**Task to carry out:**
Whether an entry is long or short, retype it exactly.

**Record set:**
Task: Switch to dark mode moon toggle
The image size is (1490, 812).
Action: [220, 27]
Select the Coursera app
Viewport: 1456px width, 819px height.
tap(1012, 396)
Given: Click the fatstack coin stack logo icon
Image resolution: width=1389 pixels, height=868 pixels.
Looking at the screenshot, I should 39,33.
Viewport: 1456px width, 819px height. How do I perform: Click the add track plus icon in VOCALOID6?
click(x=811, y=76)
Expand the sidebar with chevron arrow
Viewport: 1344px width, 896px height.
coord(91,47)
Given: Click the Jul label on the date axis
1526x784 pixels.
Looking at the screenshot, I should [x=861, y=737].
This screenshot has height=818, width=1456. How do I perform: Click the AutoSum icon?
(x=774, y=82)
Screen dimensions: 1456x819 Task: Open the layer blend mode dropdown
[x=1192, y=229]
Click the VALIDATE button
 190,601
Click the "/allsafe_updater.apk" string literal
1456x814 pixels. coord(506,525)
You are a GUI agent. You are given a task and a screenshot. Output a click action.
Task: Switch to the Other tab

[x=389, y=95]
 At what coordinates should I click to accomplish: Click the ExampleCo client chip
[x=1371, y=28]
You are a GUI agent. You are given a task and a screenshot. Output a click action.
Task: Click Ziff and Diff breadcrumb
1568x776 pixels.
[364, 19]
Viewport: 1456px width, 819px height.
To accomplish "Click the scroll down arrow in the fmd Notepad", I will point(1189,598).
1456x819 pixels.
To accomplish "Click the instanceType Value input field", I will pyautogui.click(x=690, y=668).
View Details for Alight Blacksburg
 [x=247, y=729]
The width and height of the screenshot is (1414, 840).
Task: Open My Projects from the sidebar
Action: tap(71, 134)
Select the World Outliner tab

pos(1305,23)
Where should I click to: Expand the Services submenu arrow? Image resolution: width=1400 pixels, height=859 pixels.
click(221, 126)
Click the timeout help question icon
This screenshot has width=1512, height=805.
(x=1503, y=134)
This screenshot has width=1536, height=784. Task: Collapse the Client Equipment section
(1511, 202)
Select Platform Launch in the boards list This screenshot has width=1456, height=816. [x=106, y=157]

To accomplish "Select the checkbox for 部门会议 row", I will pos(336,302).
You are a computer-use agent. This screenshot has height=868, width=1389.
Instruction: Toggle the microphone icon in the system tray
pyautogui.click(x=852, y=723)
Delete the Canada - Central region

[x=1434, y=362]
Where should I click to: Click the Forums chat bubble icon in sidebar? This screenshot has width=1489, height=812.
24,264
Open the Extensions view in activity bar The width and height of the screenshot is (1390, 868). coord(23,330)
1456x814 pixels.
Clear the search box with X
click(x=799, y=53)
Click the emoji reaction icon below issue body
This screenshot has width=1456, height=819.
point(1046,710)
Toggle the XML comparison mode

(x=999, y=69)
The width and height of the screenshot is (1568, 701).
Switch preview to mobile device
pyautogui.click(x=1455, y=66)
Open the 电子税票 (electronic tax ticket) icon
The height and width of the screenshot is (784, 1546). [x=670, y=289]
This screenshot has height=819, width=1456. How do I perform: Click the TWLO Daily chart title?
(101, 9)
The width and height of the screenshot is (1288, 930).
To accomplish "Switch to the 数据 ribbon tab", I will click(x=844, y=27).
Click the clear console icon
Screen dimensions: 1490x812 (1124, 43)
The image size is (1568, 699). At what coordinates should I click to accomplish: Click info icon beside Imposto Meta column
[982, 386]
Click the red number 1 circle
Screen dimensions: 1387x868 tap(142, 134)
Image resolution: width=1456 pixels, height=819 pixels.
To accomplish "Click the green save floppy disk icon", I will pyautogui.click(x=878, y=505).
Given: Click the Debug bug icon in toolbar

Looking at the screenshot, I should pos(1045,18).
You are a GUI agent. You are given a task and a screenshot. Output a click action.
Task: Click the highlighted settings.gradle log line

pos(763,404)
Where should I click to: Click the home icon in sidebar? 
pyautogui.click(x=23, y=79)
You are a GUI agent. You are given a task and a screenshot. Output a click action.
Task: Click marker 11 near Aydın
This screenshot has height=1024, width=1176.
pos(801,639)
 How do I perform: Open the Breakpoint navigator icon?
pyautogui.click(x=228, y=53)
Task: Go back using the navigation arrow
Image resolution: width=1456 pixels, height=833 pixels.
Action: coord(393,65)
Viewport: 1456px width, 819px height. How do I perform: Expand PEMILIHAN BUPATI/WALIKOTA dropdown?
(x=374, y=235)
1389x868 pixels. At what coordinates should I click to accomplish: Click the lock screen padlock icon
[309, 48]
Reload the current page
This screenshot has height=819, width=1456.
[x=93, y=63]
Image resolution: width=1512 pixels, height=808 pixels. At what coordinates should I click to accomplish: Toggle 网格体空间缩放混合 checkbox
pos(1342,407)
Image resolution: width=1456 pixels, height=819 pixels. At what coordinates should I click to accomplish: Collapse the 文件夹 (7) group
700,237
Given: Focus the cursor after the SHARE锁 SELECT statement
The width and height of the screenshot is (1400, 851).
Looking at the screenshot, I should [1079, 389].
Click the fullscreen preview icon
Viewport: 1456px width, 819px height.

**Answer to the exercise:**
Task: Switch to dark mode moon toggle
The image size is (1490, 812).
Action: [220, 27]
Select the Coursera app
Viewport: 1456px width, 819px height.
tap(1012, 396)
Given: Click the fatstack coin stack logo icon
Image resolution: width=1389 pixels, height=868 pixels.
Looking at the screenshot, I should 39,33.
Viewport: 1456px width, 819px height. How do I perform: Click the add track plus icon in VOCALOID6?
click(x=811, y=76)
Expand the sidebar with chevron arrow
Viewport: 1344px width, 896px height.
coord(91,47)
Given: Click the Jul label on the date axis
1526x784 pixels.
Looking at the screenshot, I should [x=861, y=737].
This screenshot has height=818, width=1456. How do I perform: Click the AutoSum icon?
(x=774, y=82)
Screen dimensions: 1456x819 Task: Open the layer blend mode dropdown
[x=1192, y=229]
Click the VALIDATE button
 190,601
Click the "/allsafe_updater.apk" string literal
1456x814 pixels. coord(506,525)
You are a GUI agent. You are given a task and a screenshot. Output a click action.
Task: Switch to the Other tab

[x=389, y=95]
 At what coordinates should I click to accomplish: Click the ExampleCo client chip
[x=1371, y=28]
You are a GUI agent. You are given a task and a screenshot. Output a click action.
Task: Click Ziff and Diff breadcrumb
1568x776 pixels.
[364, 19]
Viewport: 1456px width, 819px height.
To accomplish "Click the scroll down arrow in the fmd Notepad", I will point(1189,598).
1456x819 pixels.
To accomplish "Click the instanceType Value input field", I will pyautogui.click(x=690, y=668).
View Details for Alight Blacksburg
 [x=247, y=729]
The width and height of the screenshot is (1414, 840).
Task: Open My Projects from the sidebar
Action: tap(71, 134)
Select the World Outliner tab

pos(1305,23)
Where should I click to: Expand the Services submenu arrow? Image resolution: width=1400 pixels, height=859 pixels.
click(221, 126)
Click the timeout help question icon
This screenshot has width=1512, height=805.
(x=1503, y=134)
This screenshot has width=1536, height=784. Task: Collapse the Client Equipment section
(1511, 202)
Select Platform Launch in the boards list This screenshot has width=1456, height=816. [x=106, y=157]

To accomplish "Select the checkbox for 部门会议 row", I will pos(336,302).
You are a computer-use agent. This screenshot has height=868, width=1389.
Instruction: Toggle the microphone icon in the system tray
pyautogui.click(x=852, y=723)
Delete the Canada - Central region

[x=1434, y=362]
Where should I click to: Click the Forums chat bubble icon in sidebar? This screenshot has width=1489, height=812.
24,264
Open the Extensions view in activity bar The width and height of the screenshot is (1390, 868). coord(23,330)
1456x814 pixels.
Clear the search box with X
click(x=799, y=53)
Click the emoji reaction icon below issue body
This screenshot has width=1456, height=819.
point(1046,710)
Toggle the XML comparison mode

(x=999, y=69)
The width and height of the screenshot is (1568, 701).
Switch preview to mobile device
pyautogui.click(x=1455, y=66)
Open the 电子税票 (electronic tax ticket) icon
The height and width of the screenshot is (784, 1546). [x=670, y=289]
This screenshot has height=819, width=1456. How do I perform: Click the TWLO Daily chart title?
(101, 9)
The width and height of the screenshot is (1288, 930).
To accomplish "Switch to the 数据 ribbon tab", I will click(x=844, y=27).
Click the clear console icon
Screen dimensions: 1490x812 (1124, 43)
The image size is (1568, 699). At what coordinates should I click to accomplish: Click info icon beside Imposto Meta column
[982, 386]
Click the red number 1 circle
Screen dimensions: 1387x868 tap(142, 134)
Image resolution: width=1456 pixels, height=819 pixels.
To accomplish "Click the green save floppy disk icon", I will pyautogui.click(x=878, y=505).
Given: Click the Debug bug icon in toolbar

Looking at the screenshot, I should pos(1045,18).
You are a GUI agent. You are given a task and a screenshot. Output a click action.
Task: Click the highlighted settings.gradle log line

pos(763,404)
Where should I click to: Click the home icon in sidebar? 
pyautogui.click(x=23, y=79)
You are a GUI agent. You are given a task and a screenshot. Output a click action.
Task: Click marker 11 near Aydın
This screenshot has height=1024, width=1176.
pos(801,639)
 How do I perform: Open the Breakpoint navigator icon?
pyautogui.click(x=228, y=53)
Task: Go back using the navigation arrow
Image resolution: width=1456 pixels, height=833 pixels.
Action: coord(393,65)
Viewport: 1456px width, 819px height. How do I perform: Expand PEMILIHAN BUPATI/WALIKOTA dropdown?
(x=374, y=235)
1389x868 pixels. At what coordinates should I click to accomplish: Click the lock screen padlock icon
[309, 48]
Reload the current page
This screenshot has height=819, width=1456.
[x=93, y=63]
Image resolution: width=1512 pixels, height=808 pixels. At what coordinates should I click to accomplish: Toggle 网格体空间缩放混合 checkbox
pos(1342,407)
Image resolution: width=1456 pixels, height=819 pixels. At what coordinates should I click to accomplish: Collapse the 文件夹 (7) group
700,237
Given: Focus the cursor after the SHARE锁 SELECT statement
The width and height of the screenshot is (1400, 851).
Looking at the screenshot, I should [1079, 389].
Click the fullscreen preview icon
Viewport: 1456px width, 819px height.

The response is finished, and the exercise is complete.